• _Records excerpted from a collection_:
· · · · ·
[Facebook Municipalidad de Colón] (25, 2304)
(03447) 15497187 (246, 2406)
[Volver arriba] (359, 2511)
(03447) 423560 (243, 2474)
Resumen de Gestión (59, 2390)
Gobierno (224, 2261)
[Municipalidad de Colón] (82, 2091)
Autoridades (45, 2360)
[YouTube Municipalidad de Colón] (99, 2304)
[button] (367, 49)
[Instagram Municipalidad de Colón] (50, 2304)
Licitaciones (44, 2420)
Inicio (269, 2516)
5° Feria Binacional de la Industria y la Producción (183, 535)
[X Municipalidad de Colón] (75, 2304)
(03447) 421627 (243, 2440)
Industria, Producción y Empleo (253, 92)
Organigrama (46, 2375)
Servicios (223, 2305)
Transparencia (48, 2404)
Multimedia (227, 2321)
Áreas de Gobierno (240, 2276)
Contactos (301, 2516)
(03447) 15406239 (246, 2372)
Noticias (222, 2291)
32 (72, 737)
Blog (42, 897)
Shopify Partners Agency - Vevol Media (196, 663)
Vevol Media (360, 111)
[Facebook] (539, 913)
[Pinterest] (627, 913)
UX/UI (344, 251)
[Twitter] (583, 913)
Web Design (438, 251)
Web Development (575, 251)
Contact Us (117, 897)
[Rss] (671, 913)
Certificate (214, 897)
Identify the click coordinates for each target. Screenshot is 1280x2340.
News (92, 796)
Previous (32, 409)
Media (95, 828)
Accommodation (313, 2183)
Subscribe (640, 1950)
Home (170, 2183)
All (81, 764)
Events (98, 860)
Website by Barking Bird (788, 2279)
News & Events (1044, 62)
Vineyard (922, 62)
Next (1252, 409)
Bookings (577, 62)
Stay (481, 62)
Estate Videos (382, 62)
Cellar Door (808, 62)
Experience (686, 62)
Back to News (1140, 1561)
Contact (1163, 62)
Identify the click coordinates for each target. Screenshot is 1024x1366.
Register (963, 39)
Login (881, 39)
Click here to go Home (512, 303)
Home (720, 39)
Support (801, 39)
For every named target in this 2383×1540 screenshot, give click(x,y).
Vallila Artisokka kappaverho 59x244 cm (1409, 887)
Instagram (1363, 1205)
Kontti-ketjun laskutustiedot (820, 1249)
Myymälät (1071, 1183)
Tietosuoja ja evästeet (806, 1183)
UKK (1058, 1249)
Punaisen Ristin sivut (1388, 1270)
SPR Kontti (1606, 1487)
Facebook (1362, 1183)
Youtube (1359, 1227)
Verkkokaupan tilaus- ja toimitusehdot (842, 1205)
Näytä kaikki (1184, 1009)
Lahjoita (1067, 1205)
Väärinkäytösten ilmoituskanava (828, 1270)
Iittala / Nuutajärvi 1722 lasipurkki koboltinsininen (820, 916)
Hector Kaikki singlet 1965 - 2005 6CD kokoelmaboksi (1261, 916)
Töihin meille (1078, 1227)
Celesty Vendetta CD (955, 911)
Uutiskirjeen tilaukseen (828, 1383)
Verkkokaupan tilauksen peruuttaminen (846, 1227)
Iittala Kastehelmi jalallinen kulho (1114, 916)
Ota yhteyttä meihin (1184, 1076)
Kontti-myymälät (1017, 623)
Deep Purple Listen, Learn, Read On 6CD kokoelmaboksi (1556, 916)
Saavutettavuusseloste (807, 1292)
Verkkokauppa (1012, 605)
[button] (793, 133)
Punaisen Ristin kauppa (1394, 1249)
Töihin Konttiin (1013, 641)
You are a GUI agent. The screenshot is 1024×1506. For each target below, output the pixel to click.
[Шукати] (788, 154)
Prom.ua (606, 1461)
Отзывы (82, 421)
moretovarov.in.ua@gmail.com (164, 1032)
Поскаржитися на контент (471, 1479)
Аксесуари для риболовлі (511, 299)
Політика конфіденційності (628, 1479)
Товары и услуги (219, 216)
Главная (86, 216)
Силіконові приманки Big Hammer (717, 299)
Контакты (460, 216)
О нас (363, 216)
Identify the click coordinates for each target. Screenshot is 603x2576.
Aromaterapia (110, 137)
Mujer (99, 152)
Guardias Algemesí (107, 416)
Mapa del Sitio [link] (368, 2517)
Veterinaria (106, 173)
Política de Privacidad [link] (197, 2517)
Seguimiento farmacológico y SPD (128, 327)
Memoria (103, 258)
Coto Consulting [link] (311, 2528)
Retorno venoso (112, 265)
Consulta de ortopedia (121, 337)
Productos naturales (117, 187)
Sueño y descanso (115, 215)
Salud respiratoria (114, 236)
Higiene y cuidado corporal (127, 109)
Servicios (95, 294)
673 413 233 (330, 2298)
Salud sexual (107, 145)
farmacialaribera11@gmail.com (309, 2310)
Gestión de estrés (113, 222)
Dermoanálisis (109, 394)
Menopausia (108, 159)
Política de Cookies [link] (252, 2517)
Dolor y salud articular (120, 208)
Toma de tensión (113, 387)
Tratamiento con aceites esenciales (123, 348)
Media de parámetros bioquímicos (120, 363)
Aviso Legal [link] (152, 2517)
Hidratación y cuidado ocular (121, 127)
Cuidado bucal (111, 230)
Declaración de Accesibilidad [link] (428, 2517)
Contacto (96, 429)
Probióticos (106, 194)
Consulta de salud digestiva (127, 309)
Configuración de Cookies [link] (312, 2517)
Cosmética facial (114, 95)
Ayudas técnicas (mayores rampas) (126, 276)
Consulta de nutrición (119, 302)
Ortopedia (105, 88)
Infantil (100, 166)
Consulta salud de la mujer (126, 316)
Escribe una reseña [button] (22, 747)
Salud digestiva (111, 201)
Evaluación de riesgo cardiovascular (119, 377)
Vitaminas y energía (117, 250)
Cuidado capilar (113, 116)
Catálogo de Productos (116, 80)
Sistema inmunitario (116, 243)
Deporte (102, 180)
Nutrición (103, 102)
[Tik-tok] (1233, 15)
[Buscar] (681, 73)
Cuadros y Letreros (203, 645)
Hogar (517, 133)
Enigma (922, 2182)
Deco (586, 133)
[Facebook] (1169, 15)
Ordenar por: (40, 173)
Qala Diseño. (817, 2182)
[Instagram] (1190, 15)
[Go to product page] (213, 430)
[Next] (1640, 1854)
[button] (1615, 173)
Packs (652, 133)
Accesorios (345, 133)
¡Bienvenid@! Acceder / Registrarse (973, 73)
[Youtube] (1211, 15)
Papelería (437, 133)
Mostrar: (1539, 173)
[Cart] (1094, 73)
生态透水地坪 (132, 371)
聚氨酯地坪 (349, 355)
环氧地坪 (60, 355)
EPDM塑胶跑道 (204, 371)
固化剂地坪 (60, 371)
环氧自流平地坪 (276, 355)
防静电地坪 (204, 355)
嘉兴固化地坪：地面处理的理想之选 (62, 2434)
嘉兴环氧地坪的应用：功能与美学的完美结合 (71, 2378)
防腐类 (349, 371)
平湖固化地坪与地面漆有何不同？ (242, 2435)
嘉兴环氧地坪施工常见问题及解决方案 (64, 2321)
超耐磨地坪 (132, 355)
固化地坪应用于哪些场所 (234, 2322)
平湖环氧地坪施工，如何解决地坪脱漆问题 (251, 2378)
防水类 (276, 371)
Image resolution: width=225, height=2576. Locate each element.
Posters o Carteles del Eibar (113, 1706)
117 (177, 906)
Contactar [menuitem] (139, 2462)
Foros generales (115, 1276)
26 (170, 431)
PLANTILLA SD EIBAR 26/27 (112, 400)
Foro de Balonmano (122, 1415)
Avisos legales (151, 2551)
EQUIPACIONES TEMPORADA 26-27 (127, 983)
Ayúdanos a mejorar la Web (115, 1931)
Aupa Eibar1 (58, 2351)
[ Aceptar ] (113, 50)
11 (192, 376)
· · · · ·
• _What the task requires_: Give every record again, exactly as it reads.

• _Result for this exercise_:
[Facebook Municipalidad de Colón] (25, 2304)
(03447) 15497187 (246, 2406)
[Volver arriba] (359, 2511)
(03447) 423560 (243, 2474)
Resumen de Gestión (59, 2390)
Gobierno (224, 2261)
[Municipalidad de Colón] (82, 2091)
Autoridades (45, 2360)
[YouTube Municipalidad de Colón] (99, 2304)
[button] (367, 49)
[Instagram Municipalidad de Colón] (50, 2304)
Licitaciones (44, 2420)
Inicio (269, 2516)
5° Feria Binacional de la Industria y la Producción (183, 535)
[X Municipalidad de Colón] (75, 2304)
(03447) 421627 (243, 2440)
Industria, Producción y Empleo (253, 92)
Organigrama (46, 2375)
Servicios (223, 2305)
Transparencia (48, 2404)
Multimedia (227, 2321)
Áreas de Gobierno (240, 2276)
Contactos (301, 2516)
(03447) 15406239 (246, 2372)
Noticias (222, 2291)
32 (72, 737)
Blog (42, 897)
Shopify Partners Agency - Vevol Media (196, 663)
Vevol Media (360, 111)
[Facebook] (539, 913)
[Pinterest] (627, 913)
UX/UI (344, 251)
[Twitter] (583, 913)
Web Design (438, 251)
Web Development (575, 251)
Contact Us (117, 897)
[Rss] (671, 913)
Certificate (214, 897)
Identify the click coordinates for each target. Screenshot is 1280x2340.
News (92, 796)
Previous (32, 409)
Media (95, 828)
Accommodation (313, 2183)
Subscribe (640, 1950)
Home (170, 2183)
All (81, 764)
Events (98, 860)
Website by Barking Bird (788, 2279)
News & Events (1044, 62)
Vineyard (922, 62)
Next (1252, 409)
Bookings (577, 62)
Stay (481, 62)
Estate Videos (382, 62)
Cellar Door (808, 62)
Experience (686, 62)
Back to News (1140, 1561)
Contact (1163, 62)
Identify the click coordinates for each target. Screenshot is 1024x1366.
Register (963, 39)
Login (881, 39)
Click here to go Home (512, 303)
Home (720, 39)
Support (801, 39)
For every named target in this 2383×1540 screenshot, give click(x,y).
Vallila Artisokka kappaverho 59x244 cm (1409, 887)
Instagram (1363, 1205)
Kontti-ketjun laskutustiedot (820, 1249)
Myymälät (1071, 1183)
Tietosuoja ja evästeet (806, 1183)
UKK (1058, 1249)
Punaisen Ristin sivut (1388, 1270)
SPR Kontti (1606, 1487)
Facebook (1362, 1183)
Youtube (1359, 1227)
Verkkokaupan tilaus- ja toimitusehdot (842, 1205)
Näytä kaikki (1184, 1009)
Lahjoita (1067, 1205)
Väärinkäytösten ilmoituskanava (828, 1270)
Iittala / Nuutajärvi 1722 lasipurkki koboltinsininen (820, 916)
Hector Kaikki singlet 1965 - 2005 6CD kokoelmaboksi (1261, 916)
Töihin meille (1078, 1227)
Celesty Vendetta CD (955, 911)
Uutiskirjeen tilaukseen (828, 1383)
Verkkokaupan tilauksen peruuttaminen (846, 1227)
Iittala Kastehelmi jalallinen kulho (1114, 916)
Ota yhteyttä meihin (1184, 1076)
Kontti-myymälät (1017, 623)
Deep Purple Listen, Learn, Read On 6CD kokoelmaboksi (1556, 916)
Saavutettavuusseloste (807, 1292)
Verkkokauppa (1012, 605)
[button] (793, 133)
Punaisen Ristin kauppa (1394, 1249)
Töihin Konttiin (1013, 641)
You are a GUI agent. The screenshot is 1024×1506. For each target below, output the pixel to click.
[Шукати] (788, 154)
Prom.ua (606, 1461)
Отзывы (82, 421)
moretovarov.in.ua@gmail.com (164, 1032)
Поскаржитися на контент (471, 1479)
Аксесуари для риболовлі (511, 299)
Політика конфіденційності (628, 1479)
Товары и услуги (219, 216)
Главная (86, 216)
Силіконові приманки Big Hammer (717, 299)
Контакты (460, 216)
О нас (363, 216)
Identify the click coordinates for each target. Screenshot is 603x2576.
Aromaterapia (110, 137)
Mujer (99, 152)
Guardias Algemesí (107, 416)
Mapa del Sitio [link] (368, 2517)
Veterinaria (106, 173)
Política de Privacidad [link] (197, 2517)
Seguimiento farmacológico y SPD (128, 327)
Memoria (103, 258)
Coto Consulting [link] (311, 2528)
Retorno venoso (112, 265)
Consulta de ortopedia (121, 337)
Productos naturales (117, 187)
Sueño y descanso (115, 215)
Salud respiratoria (114, 236)
Higiene y cuidado corporal (127, 109)
Servicios (95, 294)
673 413 233 (330, 2298)
Salud sexual (107, 145)
farmacialaribera11@gmail.com (309, 2310)
Gestión de estrés (113, 222)
Dermoanálisis (109, 394)
Menopausia (108, 159)
Política de Cookies [link] (252, 2517)
Dolor y salud articular (120, 208)
Toma de tensión (113, 387)
Tratamiento con aceites esenciales (123, 348)
Media de parámetros bioquímicos (120, 363)
Aviso Legal [link] (152, 2517)
Hidratación y cuidado ocular (121, 127)
Cuidado bucal (111, 230)
Declaración de Accesibilidad [link] (428, 2517)
Contacto (96, 429)
Probióticos (106, 194)
Consulta de salud digestiva (127, 309)
Configuración de Cookies [link] (312, 2517)
Cosmética facial (114, 95)
Ayudas técnicas (mayores rampas) (126, 276)
Consulta de nutrición (119, 302)
Ortopedia (105, 88)
Infantil (100, 166)
Consulta salud de la mujer (126, 316)
Escribe una reseña [button] (22, 747)
Salud digestiva (111, 201)
Evaluación de riesgo cardiovascular (119, 377)
Vitaminas y energía (117, 250)
Cuidado capilar (113, 116)
Catálogo de Productos (116, 80)
Sistema inmunitario (116, 243)
Deporte (102, 180)
Nutrición (103, 102)
[Tik-tok] (1233, 15)
[Buscar] (681, 73)
Cuadros y Letreros (203, 645)
Hogar (517, 133)
Enigma (922, 2182)
Deco (586, 133)
[Facebook] (1169, 15)
Ordenar por: (40, 173)
Qala Diseño. (817, 2182)
[Instagram] (1190, 15)
[Go to product page] (213, 430)
[Next] (1640, 1854)
[button] (1615, 173)
Packs (652, 133)
Accesorios (345, 133)
¡Bienvenid@! Acceder / Registrarse (973, 73)
[Youtube] (1211, 15)
Papelería (437, 133)
Mostrar: (1539, 173)
[Cart] (1094, 73)
生态透水地坪 (132, 371)
聚氨酯地坪 (349, 355)
环氧地坪 (60, 355)
EPDM塑胶跑道 (204, 371)
固化剂地坪 (60, 371)
环氧自流平地坪 (276, 355)
防静电地坪 (204, 355)
嘉兴固化地坪：地面处理的理想之选 (62, 2434)
嘉兴环氧地坪的应用：功能与美学的完美结合 (71, 2378)
防腐类 (349, 371)
平湖固化地坪与地面漆有何不同？ (242, 2435)
嘉兴环氧地坪施工常见问题及解决方案 (64, 2321)
超耐磨地坪 (132, 355)
固化地坪应用于哪些场所 (234, 2322)
平湖环氧地坪施工，如何解决地坪脱漆问题 (251, 2378)
防水类 (276, 371)
Image resolution: width=225, height=2576. Locate each element.
Posters o Carteles del Eibar (113, 1706)
117 (177, 906)
Contactar [menuitem] (139, 2462)
Foros generales (115, 1276)
26 (170, 431)
PLANTILLA SD EIBAR 26/27 (112, 400)
Foro de Balonmano (122, 1415)
Avisos legales (151, 2551)
EQUIPACIONES TEMPORADA 26-27 (127, 983)
Ayúdanos a mejorar la Web (115, 1931)
Aupa Eibar1 (58, 2351)
[ Aceptar ] (113, 50)
11 (192, 376)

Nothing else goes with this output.